- [RECORDS TO PROCESS]:
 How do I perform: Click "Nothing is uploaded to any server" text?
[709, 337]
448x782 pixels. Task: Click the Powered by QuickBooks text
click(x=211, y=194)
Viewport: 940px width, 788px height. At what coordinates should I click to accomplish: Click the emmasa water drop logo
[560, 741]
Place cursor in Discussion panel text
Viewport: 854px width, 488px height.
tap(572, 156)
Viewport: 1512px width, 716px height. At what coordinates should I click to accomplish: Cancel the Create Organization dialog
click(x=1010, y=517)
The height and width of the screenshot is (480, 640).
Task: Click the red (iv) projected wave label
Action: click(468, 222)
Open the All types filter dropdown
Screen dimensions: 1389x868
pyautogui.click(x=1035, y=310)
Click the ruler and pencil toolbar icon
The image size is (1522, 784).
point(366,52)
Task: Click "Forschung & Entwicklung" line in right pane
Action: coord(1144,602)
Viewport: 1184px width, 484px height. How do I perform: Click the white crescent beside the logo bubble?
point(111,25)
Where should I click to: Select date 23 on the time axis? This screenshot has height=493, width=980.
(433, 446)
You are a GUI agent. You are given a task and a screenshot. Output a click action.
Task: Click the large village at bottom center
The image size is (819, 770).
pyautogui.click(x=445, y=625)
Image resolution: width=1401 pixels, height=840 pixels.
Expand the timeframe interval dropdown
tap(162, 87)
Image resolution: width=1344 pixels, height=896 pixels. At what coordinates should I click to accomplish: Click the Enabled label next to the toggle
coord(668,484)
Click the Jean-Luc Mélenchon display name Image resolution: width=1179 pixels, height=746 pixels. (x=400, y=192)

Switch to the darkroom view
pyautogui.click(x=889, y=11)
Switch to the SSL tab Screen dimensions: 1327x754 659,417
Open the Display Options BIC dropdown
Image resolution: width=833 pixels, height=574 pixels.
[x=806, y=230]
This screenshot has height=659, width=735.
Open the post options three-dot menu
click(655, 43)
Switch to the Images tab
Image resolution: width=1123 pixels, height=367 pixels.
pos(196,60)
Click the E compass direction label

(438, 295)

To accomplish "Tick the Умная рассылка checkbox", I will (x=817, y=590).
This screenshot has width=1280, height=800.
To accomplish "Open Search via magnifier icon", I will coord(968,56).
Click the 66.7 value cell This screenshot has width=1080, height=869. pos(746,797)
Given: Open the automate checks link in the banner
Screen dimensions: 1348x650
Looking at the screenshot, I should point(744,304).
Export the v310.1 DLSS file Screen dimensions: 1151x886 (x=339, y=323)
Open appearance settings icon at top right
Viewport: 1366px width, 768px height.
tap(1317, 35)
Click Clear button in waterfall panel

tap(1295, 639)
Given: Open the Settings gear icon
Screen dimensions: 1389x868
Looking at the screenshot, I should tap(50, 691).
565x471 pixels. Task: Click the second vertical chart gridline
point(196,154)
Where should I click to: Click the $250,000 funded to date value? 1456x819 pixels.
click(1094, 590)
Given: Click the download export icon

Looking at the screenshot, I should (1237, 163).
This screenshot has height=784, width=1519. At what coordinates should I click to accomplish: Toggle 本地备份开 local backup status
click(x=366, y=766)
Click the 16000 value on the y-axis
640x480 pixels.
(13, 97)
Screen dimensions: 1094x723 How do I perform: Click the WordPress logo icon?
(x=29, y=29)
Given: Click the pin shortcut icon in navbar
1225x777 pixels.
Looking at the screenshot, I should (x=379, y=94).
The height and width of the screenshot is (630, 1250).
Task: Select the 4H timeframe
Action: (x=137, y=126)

- [ACTIVITY]:
Among the lines above, list those that contain the word "will".

- [COMPLETED EXERCISE]:
To accomplish "Tick the Умная рассылка checkbox", I will (x=817, y=590).
To accomplish "Open Search via magnifier icon", I will coord(968,56).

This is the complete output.